● **WHAT TO WORK ON**
Transcribe the lines of the data below, from the line with "Where should I click to: Open" to the line with "Click the vertical", both included, without changing anything.

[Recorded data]
----

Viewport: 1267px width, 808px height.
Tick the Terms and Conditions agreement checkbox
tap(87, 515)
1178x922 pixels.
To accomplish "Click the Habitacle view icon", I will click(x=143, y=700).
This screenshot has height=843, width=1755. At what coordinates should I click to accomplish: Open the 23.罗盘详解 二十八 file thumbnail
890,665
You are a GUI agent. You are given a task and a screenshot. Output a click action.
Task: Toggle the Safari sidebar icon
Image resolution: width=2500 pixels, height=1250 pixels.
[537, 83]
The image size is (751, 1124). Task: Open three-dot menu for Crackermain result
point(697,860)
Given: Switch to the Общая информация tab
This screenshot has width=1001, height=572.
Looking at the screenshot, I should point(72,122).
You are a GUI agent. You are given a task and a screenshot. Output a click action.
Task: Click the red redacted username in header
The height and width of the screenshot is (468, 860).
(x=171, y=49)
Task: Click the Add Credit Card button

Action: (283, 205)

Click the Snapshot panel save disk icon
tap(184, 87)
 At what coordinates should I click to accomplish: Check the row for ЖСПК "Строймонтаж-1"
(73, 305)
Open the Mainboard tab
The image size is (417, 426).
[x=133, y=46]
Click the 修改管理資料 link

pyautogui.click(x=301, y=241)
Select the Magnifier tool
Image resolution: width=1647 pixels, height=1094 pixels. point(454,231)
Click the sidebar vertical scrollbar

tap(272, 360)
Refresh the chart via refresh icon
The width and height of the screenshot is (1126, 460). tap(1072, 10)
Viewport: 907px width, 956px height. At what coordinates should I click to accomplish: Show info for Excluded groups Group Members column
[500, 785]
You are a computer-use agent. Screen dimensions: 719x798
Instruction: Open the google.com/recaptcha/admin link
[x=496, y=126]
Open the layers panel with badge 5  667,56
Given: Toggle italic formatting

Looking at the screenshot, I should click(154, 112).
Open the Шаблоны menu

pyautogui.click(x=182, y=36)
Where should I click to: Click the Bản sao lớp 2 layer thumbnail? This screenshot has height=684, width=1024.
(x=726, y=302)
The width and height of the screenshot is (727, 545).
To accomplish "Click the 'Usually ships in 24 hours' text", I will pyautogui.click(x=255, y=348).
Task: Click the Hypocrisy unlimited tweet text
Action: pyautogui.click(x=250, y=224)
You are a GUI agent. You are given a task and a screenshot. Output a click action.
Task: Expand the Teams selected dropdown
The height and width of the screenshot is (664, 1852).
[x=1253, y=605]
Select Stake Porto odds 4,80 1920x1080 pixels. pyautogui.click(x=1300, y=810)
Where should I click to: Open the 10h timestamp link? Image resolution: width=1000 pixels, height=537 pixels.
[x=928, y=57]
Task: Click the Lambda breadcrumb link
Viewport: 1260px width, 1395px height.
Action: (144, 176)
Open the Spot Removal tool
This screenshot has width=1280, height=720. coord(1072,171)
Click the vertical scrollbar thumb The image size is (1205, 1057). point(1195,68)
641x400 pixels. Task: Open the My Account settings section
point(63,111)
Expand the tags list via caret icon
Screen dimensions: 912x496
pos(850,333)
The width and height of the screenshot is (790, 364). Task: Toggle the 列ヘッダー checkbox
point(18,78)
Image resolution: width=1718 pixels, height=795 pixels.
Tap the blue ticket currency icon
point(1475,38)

----

● **EXERCISE ANSWER**
Where should I click to: Open the 10h timestamp link? Image resolution: width=1000 pixels, height=537 pixels.
[x=928, y=57]
Task: Click the Lambda breadcrumb link
Viewport: 1260px width, 1395px height.
Action: (144, 176)
Open the Spot Removal tool
This screenshot has width=1280, height=720. coord(1072,171)
Click the vertical scrollbar thumb The image size is (1205, 1057). point(1195,68)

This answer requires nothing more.